### [Set exercise 1]
Locate every line in the entries that contains the string "click" and copy each such line in full. Matching is case-sensitive.

## start Text block

Section 12.02.2. Severability of Default. City acknowledges that the development of the
Project may be carried out by more than one person, entity or organization under this
Development Agreement (e.g., portions of Avila Ranch’s interest in the Property and this
Development Agreement may be transferred to another person, entity or organization, a
“Transferee” under Article 13 below). Accordingly, (i) if City determines to terminate or
exercise any other remedy under this Development Agreement due to a default by Avila Ranch
or any Transferee (hereinafter “Defaulting Developer”), such termination or other remedy shall
apply only with respect to the Rights and Obligations of such Defaulting Developer, (ii) City
shall, to the extent possible, refrain from seeking any termination of this Development
Agreement or other remedy if such remedy would affect materially the ability of a non-
defaulting Developer and / or a Transferee (hereinafter “Non-Defaulting Developer”) to realize
the Rights provided hereunder, and (iii) any termination of this Development Agreement as to
any Defaulting Developer shall be deemed to terminate only those Rights and Obligations arising
hereunder between City and such Defaulting Developer. The Parties acknowledge and agree that,
in accordance with Article 13 below, more than one Transferee may be responsible for certain
actions required or forbidden by this Development Agreement, and that more than one
Transferee therefore may be in default with respect thereto. The Parties further acknowledge and
agree that, notwithstanding the provisions of (ii) in this Section above, in certain instances it may
not be possible for City to exercise remedies against the Defaulting Developer of one portion of
the Project without affecting in some way a Non-Defaulting Developer of the same or of some
other portion of the Project.

## end Text block
## start Material provided

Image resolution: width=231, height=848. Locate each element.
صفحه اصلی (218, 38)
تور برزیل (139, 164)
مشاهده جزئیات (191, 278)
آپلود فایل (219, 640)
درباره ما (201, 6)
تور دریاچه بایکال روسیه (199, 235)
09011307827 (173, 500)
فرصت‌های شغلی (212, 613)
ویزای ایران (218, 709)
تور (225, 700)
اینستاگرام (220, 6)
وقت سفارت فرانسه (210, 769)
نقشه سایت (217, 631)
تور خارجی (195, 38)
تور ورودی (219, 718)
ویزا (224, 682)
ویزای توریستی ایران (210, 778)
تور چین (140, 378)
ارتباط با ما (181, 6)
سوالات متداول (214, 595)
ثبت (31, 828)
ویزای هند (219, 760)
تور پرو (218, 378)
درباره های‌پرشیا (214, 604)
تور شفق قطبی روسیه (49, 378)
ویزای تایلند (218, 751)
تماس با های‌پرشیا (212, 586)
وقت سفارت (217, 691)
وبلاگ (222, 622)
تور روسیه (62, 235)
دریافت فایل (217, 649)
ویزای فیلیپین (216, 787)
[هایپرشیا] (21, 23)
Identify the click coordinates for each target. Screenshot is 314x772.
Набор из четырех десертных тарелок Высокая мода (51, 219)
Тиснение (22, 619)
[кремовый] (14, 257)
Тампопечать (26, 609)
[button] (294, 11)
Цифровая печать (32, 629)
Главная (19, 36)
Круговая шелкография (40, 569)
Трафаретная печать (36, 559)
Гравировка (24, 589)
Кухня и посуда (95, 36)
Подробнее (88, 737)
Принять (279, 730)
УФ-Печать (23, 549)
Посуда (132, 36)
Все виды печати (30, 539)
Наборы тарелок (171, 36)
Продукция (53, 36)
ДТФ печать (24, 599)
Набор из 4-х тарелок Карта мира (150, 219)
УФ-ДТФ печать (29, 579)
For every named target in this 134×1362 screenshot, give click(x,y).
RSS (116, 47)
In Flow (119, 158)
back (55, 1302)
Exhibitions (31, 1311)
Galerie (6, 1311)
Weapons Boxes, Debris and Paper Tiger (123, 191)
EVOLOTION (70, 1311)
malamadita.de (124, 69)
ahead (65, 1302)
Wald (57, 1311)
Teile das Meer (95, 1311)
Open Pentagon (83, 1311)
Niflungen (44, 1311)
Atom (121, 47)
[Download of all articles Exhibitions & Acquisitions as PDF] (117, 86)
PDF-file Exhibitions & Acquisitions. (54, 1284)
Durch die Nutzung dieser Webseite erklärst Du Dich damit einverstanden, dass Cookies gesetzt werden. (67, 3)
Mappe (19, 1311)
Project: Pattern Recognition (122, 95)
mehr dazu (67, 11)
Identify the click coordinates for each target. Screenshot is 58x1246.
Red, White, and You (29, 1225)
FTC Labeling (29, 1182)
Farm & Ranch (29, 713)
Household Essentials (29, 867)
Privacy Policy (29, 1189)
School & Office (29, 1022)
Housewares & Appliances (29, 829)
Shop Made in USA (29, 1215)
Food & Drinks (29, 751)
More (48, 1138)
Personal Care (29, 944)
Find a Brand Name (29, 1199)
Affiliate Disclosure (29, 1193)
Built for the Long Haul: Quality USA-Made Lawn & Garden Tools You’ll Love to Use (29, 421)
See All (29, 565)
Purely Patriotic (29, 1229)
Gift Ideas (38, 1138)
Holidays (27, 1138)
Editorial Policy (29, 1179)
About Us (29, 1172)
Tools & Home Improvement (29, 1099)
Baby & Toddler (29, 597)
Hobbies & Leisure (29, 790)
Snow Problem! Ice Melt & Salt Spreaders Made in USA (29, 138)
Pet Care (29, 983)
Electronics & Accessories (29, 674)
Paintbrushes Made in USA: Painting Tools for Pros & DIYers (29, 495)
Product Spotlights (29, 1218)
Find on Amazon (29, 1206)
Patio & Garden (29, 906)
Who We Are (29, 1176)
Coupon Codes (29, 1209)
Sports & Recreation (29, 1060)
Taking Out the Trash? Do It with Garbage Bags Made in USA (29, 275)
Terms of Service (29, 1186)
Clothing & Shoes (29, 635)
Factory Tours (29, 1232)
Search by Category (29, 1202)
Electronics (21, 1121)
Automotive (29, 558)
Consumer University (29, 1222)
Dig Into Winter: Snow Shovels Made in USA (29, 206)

## end Material provided

### [Set exercise 2]
Translate the following sentence from the passage on severability of default into Spanish: "The Parties acknowledge and agree that, in accordance with Article 13 below, more than one Transferee may be responsible for certain actions required or forbidden by this Development Agreement, and that more than one Transferee therefore may be in default with respect thereto."

### [Response 1]
Identify the click coordinates for each target. Screenshot is 314x772.
For every named target in this 134×1362 screenshot, give click(x,y).
Identify the click coordinates for each target. Screenshot is 58x1246.

### [Response 2]
Las Partes reconocen y acuerdan que, de conformidad con el Artículo 13 más adelante, más de un Cesionario puede ser responsable de ciertas acciones exigidas o prohibidas por este Acuerdo de Desarrollo, y que, por lo tanto, más de un Cesionario puede incurrir en incumplimiento con respecto a ellas.